Günümüz futbolunda ayağı iyi bir kaleci, uzunu, kısayı iyi oynayan kontrollü bir stoper ve hareketli olduğu kadar bitiriciliği de olan bir santrfor çok önemli...

Tüm bunlar arasındaki bağlantıyı kuran, dinamik, mücadeleci, hırslı, istekli, takımı öne iten, gol atan, asist yapan ön libero ise adeta Letseng Elması, Bahia Zümrütü, Chaiyo Yakutu gibi bir şey. Paha biçilemez kıymeti var. Gedson Fernandes de bu kadar kıymetli, özel bir oyuncu...

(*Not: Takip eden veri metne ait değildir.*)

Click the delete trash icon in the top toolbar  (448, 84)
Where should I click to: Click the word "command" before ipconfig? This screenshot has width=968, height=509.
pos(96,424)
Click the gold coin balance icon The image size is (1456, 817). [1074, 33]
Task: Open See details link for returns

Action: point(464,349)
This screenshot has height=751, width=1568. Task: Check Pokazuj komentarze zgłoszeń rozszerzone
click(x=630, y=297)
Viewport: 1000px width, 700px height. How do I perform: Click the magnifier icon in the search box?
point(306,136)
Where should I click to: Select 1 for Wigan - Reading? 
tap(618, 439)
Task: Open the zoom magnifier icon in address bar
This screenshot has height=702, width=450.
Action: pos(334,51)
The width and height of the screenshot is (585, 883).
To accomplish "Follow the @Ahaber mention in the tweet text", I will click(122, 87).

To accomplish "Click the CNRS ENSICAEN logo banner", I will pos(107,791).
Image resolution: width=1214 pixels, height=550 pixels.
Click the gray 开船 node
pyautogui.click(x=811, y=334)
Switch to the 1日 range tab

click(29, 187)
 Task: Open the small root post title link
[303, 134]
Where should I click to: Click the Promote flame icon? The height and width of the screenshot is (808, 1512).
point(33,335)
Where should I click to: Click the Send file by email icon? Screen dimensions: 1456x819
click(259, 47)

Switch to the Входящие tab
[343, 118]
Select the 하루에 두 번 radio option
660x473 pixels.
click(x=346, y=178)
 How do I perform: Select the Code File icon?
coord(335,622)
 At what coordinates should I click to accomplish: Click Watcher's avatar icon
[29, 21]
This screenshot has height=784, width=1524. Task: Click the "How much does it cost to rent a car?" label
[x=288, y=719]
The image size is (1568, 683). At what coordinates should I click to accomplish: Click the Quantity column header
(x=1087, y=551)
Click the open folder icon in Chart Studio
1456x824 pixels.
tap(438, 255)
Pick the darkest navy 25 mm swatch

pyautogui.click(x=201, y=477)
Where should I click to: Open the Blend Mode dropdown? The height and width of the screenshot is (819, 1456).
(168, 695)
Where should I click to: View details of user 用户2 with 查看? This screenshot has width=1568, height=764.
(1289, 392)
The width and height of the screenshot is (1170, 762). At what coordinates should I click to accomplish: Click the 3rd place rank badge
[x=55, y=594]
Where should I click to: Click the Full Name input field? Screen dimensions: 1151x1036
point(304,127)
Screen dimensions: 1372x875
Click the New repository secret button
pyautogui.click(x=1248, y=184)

Dolayısıyla yeni sezonda Mert Günok, Coley ve Aboubakar ile birlikte Kartal'ın en değerli hazinelerinden biri de Gedson olacak. İnce dediğimiz bacakları adeta çelikten; düşmüyor, düşürülemiyor, vites yükseltti mi durdurulması imkansız hale geliyor... Yürekli, savaşçı, bildiğin son Mohikan.

Ligin havası sönmesine rağmen Beşiktaş ve Kasımpaşa takımları iyi bir mücadele ortaya koydular. Son haftalarda güçlü-zayıf rakip ayrımı yapmadan, üç ya da dört gol atan siyah-beyazlılar Paşa'ya da aynı tarifeyi uyguladılar, çok daha farklı da olabilirdi.

Atılan gollerin tamamı harikaydı.

Gedson'un golü öncesi Cenk ve Aboubakar'ın yaptıkları, Cenk'in golünde Aboubakar'ın şık asisti, Cenk'in asistinde Aboubakar'ın klas vuruşu, Donk ve Aytaç'ın jeneriklik şutları... Güzel goller izledik vesselam.

Sonradan giren Tayfur'un, daha maça bile ısınmadan attığı golü de ayrıca alkışlıyorum, Gedson'un milimetrik pası, Tayfur'un araya yaptığı koşu, dönüşü, vuruşu, hepsi 10 numara, beş yıldızdı. Biliyorum, Beşiktaşlılar her maç sonrasında olduğu gibi dün de Valerien İsmael'le boşa geçen günlere isyan ettiler...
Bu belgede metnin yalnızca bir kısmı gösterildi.